The question most often asked is, who is the divorce hardest on—men or women? In most cases the question is meaningless since divorce strikes at the emotion of all people involved.
Divorce affects each of us differently, so we should not compare our situation with someone else. We need to come to terms with ourselves and where we are now by making the choice to accept us and the situation as it is. The fact of living alone does not mean living lonely. Now we begin to make choices to lay the ground work for our future and any future relationships. Another emotional upheaval is having to meet or contact your ex-spouse. This can stir up enormously conflicting feelings that can leave you shaken for several days. As you approach a meeting with your ex-spouse you are in familiar surroundings causing a bit of nostalgia for the "Good Old Days." You are caught up in the frenzy of a moment in time. You begin to think, "Maybe we have learned our lesson and maybe we could work things out now." "Maybe if I had done this differently or maybe if I had done this or that." You will work yourself up into a mixture of emotions. This causes confusion. You will be up and down like a roller coaster.
There are times when you will feel a driving need to run away.
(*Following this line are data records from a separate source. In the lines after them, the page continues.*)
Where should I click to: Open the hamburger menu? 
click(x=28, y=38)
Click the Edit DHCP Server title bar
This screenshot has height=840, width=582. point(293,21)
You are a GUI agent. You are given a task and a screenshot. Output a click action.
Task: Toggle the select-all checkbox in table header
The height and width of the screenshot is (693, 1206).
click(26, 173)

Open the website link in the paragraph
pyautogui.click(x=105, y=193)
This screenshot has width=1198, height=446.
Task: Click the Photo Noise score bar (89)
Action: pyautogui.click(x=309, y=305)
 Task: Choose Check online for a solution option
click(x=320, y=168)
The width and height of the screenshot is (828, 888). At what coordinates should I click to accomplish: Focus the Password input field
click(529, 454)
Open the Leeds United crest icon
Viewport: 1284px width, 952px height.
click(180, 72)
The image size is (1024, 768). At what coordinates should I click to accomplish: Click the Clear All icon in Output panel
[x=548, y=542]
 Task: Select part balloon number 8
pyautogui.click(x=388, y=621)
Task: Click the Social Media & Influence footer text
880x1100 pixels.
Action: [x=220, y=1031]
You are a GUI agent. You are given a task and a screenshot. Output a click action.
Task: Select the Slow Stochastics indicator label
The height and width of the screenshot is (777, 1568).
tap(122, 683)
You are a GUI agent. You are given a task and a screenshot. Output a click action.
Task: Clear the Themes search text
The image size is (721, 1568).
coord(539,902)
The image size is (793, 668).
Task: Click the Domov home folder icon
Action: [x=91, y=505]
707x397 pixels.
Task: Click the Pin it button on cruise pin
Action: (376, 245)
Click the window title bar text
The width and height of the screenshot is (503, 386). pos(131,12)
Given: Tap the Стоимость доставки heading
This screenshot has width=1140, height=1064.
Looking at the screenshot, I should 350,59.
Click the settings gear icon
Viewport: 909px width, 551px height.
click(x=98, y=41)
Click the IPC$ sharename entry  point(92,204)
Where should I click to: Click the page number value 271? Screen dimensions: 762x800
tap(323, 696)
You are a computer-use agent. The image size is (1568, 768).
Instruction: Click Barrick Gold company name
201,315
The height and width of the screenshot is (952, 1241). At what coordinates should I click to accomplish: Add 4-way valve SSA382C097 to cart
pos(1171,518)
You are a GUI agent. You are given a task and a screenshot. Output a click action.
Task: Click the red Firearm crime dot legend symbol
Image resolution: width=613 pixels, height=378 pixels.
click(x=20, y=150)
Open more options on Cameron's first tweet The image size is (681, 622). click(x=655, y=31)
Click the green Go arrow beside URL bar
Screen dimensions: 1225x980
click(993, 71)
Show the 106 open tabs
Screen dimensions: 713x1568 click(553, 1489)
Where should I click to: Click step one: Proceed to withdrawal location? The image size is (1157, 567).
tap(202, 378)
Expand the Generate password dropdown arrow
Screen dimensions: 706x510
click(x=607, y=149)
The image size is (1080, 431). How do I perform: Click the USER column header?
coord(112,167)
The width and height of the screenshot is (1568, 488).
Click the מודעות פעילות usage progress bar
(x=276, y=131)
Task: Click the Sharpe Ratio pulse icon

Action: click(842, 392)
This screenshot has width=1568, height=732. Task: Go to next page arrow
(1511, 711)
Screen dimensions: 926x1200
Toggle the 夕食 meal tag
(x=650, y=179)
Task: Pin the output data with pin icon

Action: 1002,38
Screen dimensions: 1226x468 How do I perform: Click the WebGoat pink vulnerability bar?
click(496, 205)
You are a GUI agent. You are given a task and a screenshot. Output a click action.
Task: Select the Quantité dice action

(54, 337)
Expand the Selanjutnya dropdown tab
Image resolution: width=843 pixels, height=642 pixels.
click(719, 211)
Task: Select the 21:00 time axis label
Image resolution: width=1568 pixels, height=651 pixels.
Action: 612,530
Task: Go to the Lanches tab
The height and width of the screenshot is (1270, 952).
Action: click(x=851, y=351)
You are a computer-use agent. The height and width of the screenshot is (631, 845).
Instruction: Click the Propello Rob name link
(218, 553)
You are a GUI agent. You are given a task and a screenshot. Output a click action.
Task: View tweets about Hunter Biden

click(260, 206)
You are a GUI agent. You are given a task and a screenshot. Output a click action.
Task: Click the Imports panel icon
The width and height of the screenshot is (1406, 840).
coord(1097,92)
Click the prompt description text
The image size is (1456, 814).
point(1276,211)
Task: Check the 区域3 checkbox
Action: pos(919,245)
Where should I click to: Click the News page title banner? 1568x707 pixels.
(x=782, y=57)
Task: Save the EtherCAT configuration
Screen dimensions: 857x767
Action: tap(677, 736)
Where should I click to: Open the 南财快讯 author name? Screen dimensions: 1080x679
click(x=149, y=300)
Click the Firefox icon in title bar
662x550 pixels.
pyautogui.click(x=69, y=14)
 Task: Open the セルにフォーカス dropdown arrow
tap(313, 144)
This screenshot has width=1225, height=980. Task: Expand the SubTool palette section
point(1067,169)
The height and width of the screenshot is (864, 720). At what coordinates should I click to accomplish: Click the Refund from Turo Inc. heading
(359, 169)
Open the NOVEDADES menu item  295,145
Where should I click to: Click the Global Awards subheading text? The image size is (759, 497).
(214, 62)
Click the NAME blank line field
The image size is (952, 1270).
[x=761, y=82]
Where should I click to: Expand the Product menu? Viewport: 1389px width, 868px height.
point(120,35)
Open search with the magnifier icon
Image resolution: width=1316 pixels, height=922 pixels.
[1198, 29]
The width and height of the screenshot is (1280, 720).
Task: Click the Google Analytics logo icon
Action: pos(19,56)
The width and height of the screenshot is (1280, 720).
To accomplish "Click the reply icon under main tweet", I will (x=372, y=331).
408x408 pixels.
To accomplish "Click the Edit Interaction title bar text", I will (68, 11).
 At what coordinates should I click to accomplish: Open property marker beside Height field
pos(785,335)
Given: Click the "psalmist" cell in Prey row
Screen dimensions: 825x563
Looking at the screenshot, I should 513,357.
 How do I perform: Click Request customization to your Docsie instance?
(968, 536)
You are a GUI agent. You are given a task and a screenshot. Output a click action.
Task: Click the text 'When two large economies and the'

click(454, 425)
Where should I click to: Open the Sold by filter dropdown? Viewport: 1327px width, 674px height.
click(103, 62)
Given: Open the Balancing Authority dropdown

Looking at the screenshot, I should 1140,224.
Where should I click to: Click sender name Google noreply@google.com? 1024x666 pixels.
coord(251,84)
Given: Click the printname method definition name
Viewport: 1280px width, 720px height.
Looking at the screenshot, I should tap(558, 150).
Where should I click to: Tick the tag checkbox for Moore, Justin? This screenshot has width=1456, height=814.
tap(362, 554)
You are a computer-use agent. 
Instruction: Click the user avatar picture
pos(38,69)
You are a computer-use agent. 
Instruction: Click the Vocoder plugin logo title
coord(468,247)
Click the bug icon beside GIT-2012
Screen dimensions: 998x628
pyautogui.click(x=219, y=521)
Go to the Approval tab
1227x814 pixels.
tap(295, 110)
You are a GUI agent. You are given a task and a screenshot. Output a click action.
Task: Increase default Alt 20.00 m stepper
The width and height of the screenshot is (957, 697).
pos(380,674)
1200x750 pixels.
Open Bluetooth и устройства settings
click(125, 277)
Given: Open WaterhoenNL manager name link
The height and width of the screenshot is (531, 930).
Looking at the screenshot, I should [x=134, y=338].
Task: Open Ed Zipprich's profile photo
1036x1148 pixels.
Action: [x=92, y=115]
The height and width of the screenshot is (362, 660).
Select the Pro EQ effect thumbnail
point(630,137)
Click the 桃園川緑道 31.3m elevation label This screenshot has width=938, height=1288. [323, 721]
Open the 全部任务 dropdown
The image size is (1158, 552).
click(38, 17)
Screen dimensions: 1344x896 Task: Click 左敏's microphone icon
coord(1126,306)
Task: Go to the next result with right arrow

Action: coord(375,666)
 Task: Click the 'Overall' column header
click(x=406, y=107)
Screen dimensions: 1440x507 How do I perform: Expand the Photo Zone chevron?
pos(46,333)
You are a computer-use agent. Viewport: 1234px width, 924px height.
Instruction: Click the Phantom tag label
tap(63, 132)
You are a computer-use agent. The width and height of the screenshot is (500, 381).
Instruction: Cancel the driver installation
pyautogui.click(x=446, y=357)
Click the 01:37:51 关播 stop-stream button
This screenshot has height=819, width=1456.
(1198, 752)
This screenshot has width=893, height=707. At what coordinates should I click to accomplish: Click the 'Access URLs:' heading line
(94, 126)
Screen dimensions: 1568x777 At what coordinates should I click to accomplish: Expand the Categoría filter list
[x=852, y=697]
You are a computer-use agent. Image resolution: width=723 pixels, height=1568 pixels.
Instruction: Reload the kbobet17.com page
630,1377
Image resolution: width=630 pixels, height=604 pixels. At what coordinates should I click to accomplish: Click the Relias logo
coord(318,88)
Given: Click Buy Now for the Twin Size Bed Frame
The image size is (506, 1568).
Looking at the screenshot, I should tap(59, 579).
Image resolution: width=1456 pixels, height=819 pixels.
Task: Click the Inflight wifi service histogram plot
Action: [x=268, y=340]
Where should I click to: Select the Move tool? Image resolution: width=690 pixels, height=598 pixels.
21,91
Take this opportunity to get in touch with your feelings and to spend time in free quiet time. Let your feelings surface and don't suppress them even though they are ugly, distorted and painful. There are also times when you will feel rejected, abandoned, victimized and even hostile. Admit each one and make a choice to turn away from them. You will this as a pull from the past. You will also recognize that the present is not the past and today is not yesterday. It is a new day and it is up to you to break the pattern. Now you are able to reach out for new friends and three things can be learned by taking this risk:
1. You will find much more warmth and acceptance than you thought.
2. You will learn to accept rejections not toward you as a person but as a single-again person (because people do not know how to relate to you as you are now).
3. You will be rewarded with new and pleasant experiences when you place yourself with new friends, activities and interests.
DENIAL
Summary
The Emotional Truth of Divorce
You need to remember when trouble started in your marriage.
To what extent was denial a part of your reaction?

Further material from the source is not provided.